Why Stream Processing

A standard Kafka consumer processes one event at a time:

event → consumer → process → done

This works perfectly for simple operations: save to DB, send an email, update a counter.

But some problems require reasoning across multiple events over time:

  • "Flag users who spent more than $1000 in the last 5 minutes"
  • "Alert if the same card makes 5 transactions in 10 seconds"
  • "Count orders per minute for a dashboard"

A single event doesn't have enough information to answer these questions. You need aggregations over time windows.

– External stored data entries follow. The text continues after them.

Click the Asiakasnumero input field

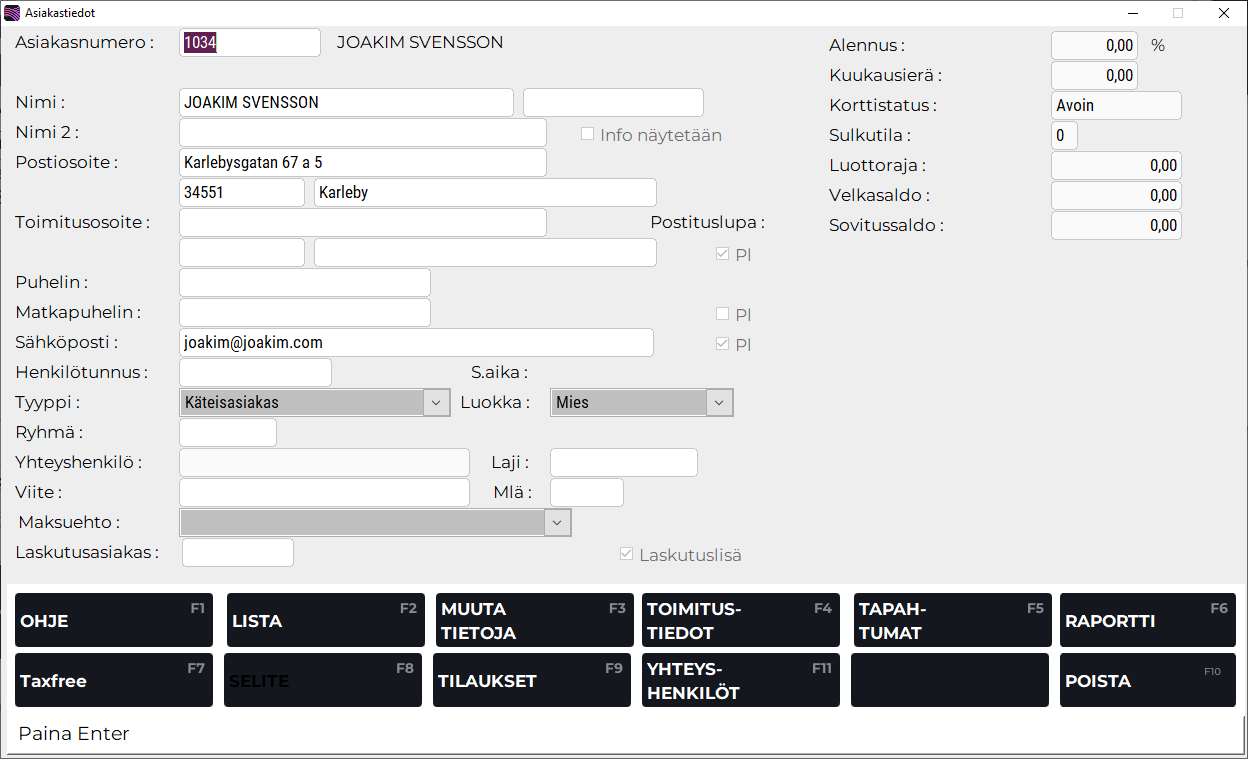[x=250, y=43]
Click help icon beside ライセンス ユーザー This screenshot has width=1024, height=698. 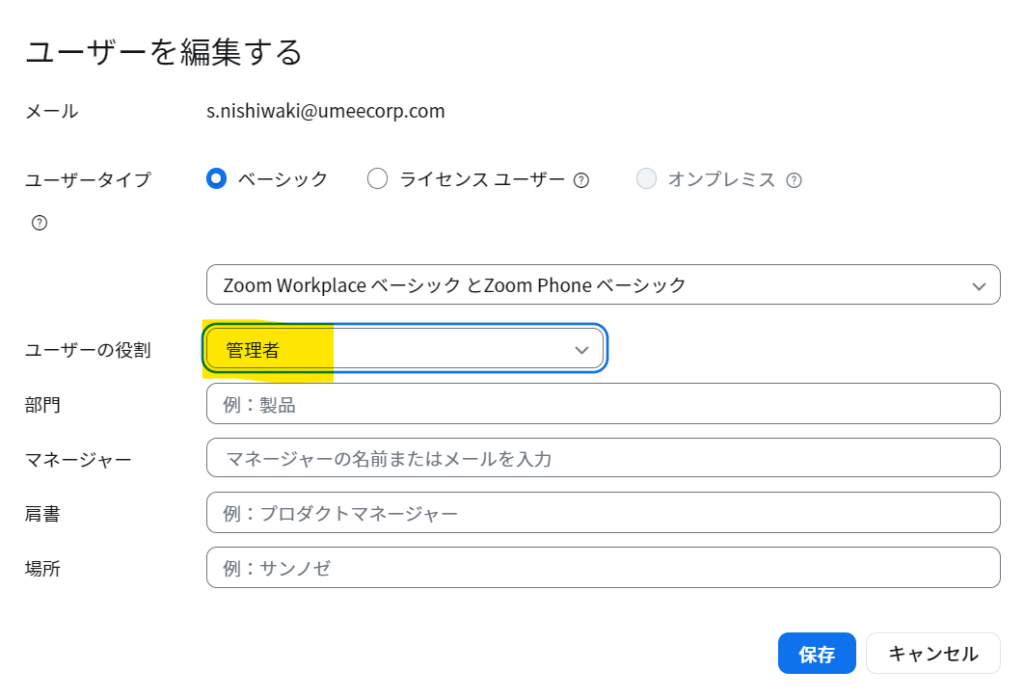tap(581, 180)
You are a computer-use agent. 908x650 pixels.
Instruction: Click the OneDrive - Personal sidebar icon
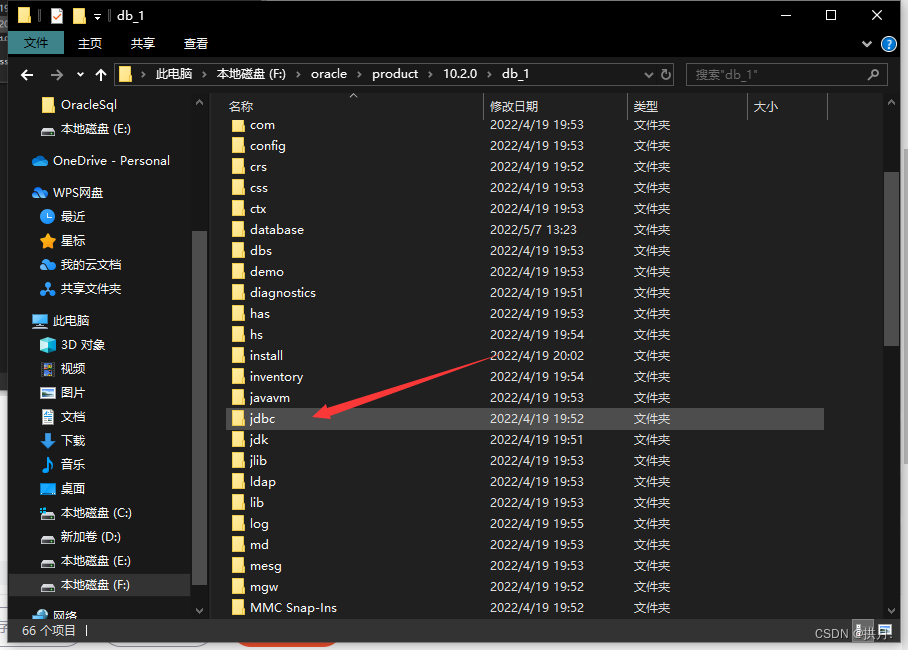(x=40, y=160)
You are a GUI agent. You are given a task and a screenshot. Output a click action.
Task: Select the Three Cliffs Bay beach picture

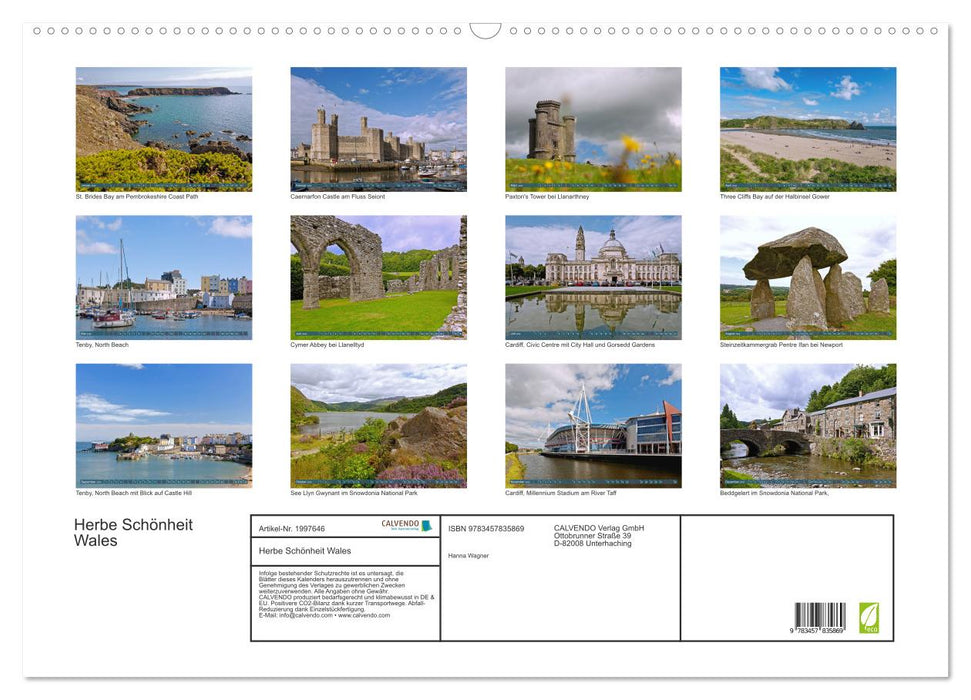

What Stream Processing Gives You#

Stream processing frameworks (Flink, Kafka Streams, Spark Streaming) make time-based aggregations a first-class primitive:

stream
  .groupByKey(userId)
  .window(SlidingWindow(duration = 5.minutes, slide = 1.second))
  .sum(spend)

The framework handles: - Windowing — defining and managing time buckets - State management — storing partial aggregations across events - Fault tolerance — checkpointing state so crashes don't lose progress - Distributed execution — spreading work across many nodes - Late event handling — what to do when events arrive out of order


When You Need Stream Processing#

Use Case Why Stream Processing
Fraud detection Aggregate across events in a time window
Real-time dashboards Count/sum events per minute/hour
Anomaly detection Detect patterns across event sequences
Session analytics Group events by user activity gaps
Rate limiting at scale Distributed sliding window counters

Rule of thumb: if your logic requires looking at multiple events together over time, you need stream processing.